Essa Taxa da Cópia Privada tinha, até 2020, um limite máximo de cobrança até 15 milhões de euros anuais aplicado pela AGECOP, entidade responsável pelo imposto. Esta entidade estava obrigada a enviar os excedentes para o Fundo de Fomento Cultura (FFC), que apoia criadores não registados em entidades de gestão coletiva. A Associação da Defesa dos Direitos Digitais (D3) alertou no final de 2020 que, apesar do valor recolhido se situar acima do limite máximo que podia ser cobrado, nada foi transferido para o FFC. A alteração à lei, introduzida no Orçamento de Estado de 2020 removeu esse limite.
Os valores cobrados aos portugueses pela Taxa da Cópia Privada foram de 31,8 milhões de euros em 2021 e 35,6 milhões de euros em 2022, segundo dados da AGECOP, publicados no seu mais recente relatório de contas. Entre 2021 e 2022 houve um crescimento de 15,91% dos valores recebidos, com 82,02% encaminhados para o Departamento de Cópia Sonora e Audiovisual e 17,98% para o Departamento de Cópia Gráfica e Reprográfica.
A D3 recorda que o legislador nacional nunca demonstrou o “possível prejuízo” na realização de cópias privadas pelos consumidores e que esta taxa ainda é baseada numa Diretiva com mais de 20 anos (2001/29/CE). A D3 continua a afirmar que a AGECOP procurou “fintar” a obrigação da entrega dos valores excedentes à FFC desde 2018, fazendo aquilo que chama de “reserva ad hoc” de valores que permitissem manter-se abaixo do teto dos 15 milhões de euros. A associação aponta que em 2019, por exemplo, foram cobrados 23,2 milhões de euros de taxa, mas realizou uma reserva de 8,2 milhões, o que significa 14,975 milhões de euros declarados e inferior ao teto.

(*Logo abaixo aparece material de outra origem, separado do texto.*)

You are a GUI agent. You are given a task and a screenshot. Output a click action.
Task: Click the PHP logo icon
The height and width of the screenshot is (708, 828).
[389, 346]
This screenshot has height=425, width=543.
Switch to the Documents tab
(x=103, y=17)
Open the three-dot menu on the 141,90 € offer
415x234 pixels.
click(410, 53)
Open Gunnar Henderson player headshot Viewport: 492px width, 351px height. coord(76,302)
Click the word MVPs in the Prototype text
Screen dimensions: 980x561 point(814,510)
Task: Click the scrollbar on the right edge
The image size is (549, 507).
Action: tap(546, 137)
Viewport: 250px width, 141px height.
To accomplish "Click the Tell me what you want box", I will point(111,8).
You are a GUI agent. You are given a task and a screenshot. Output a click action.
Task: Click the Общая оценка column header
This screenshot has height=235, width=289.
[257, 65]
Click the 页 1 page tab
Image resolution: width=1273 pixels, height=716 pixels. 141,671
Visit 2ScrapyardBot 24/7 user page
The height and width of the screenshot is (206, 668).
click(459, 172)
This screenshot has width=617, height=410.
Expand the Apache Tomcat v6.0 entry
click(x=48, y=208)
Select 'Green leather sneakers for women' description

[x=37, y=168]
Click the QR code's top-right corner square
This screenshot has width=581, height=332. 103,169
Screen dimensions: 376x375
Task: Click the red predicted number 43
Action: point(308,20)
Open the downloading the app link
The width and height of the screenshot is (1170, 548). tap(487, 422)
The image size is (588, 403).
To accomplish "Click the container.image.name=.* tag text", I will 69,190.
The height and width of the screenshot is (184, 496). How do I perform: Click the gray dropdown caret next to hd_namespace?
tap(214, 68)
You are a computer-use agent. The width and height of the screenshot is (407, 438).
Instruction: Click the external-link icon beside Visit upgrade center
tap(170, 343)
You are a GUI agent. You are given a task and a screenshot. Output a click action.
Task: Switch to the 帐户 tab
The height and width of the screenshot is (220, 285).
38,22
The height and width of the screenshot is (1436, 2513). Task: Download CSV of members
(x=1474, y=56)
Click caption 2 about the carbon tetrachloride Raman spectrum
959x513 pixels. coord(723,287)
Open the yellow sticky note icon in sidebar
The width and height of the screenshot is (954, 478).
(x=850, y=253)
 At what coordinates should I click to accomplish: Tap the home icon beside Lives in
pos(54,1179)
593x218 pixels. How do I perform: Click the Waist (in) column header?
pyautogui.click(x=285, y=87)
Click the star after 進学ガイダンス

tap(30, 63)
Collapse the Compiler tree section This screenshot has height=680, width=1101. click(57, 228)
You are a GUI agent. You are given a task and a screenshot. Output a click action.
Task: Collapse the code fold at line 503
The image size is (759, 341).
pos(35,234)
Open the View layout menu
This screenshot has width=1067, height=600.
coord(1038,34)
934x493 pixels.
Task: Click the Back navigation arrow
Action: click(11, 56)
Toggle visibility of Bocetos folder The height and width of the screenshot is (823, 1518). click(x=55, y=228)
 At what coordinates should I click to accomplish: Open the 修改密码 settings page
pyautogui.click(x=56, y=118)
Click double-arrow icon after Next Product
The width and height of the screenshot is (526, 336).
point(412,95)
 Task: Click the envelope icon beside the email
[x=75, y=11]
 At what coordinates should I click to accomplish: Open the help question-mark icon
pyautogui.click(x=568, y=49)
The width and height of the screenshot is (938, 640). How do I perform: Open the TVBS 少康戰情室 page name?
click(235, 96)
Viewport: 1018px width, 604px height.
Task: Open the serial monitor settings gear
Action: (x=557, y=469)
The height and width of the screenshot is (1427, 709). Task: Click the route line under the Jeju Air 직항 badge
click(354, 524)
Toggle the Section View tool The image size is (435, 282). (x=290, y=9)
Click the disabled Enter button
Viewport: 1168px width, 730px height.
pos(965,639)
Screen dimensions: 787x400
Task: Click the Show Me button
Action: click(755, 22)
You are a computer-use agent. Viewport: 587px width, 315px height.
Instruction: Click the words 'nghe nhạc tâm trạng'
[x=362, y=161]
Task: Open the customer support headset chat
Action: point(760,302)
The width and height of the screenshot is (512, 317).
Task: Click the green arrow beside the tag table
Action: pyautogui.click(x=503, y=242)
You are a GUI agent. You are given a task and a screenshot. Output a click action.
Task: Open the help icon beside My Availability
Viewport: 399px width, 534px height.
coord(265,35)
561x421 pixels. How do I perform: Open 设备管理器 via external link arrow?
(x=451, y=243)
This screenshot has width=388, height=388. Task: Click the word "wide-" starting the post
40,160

Ao retirar o teto do valor máximo cobrado, a D3 "acusa" o legislador de nunca ter calculado os possíveis prejuízos gerados pelas cópias privadas e que ao longo dos anos tem resultado em constantes aumentos para os bolsos dos portugueses, “devido ao extenso lobby político feito pelo setor que dele beneficia”, refere a Associação.
Já em 2020, sem o teto máximo, a AGECOP cobrou 25,5 milhões de euros. A D3 coloca em causa a aplicação da taxa em equipamentos comprados durante a pandemia pela necessidade de uso no trabalho e ensino, numa altura em que as vendas dos equipamentos aumentaram quase 50%.
Nas suas conclusões, a D3 diz que desde que a nova Lei da Cópia Privada entrou em vigor em 2014, o aumento até 2022 foi de 5.851%, apontando que o legislador continua sem demonstrar esse prejuízo. Deixa também implícito que as leis estão desatualizadas nos hábitos de consumo, na troca do analógico para o mundo digital, em que “já quase ninguém faz cópias privadas de produtos de entretenimento”, salientando que “a taxa continua a aumentar sem qualquer controlo”.
Alerta ainda que a lei, que começou a funcionar em 2015, determinava que a tabela das taxas fosse revista a cada dois anos. “Mas não há notícia dos valores terem sido alguma vez revistos nestes últimos sete anos”. E conclui dizendo que no ano passado os portugueses pagaram 35 milhões de euros para guardarem fotos pessoais e ficheiros produzidos por eles próprios.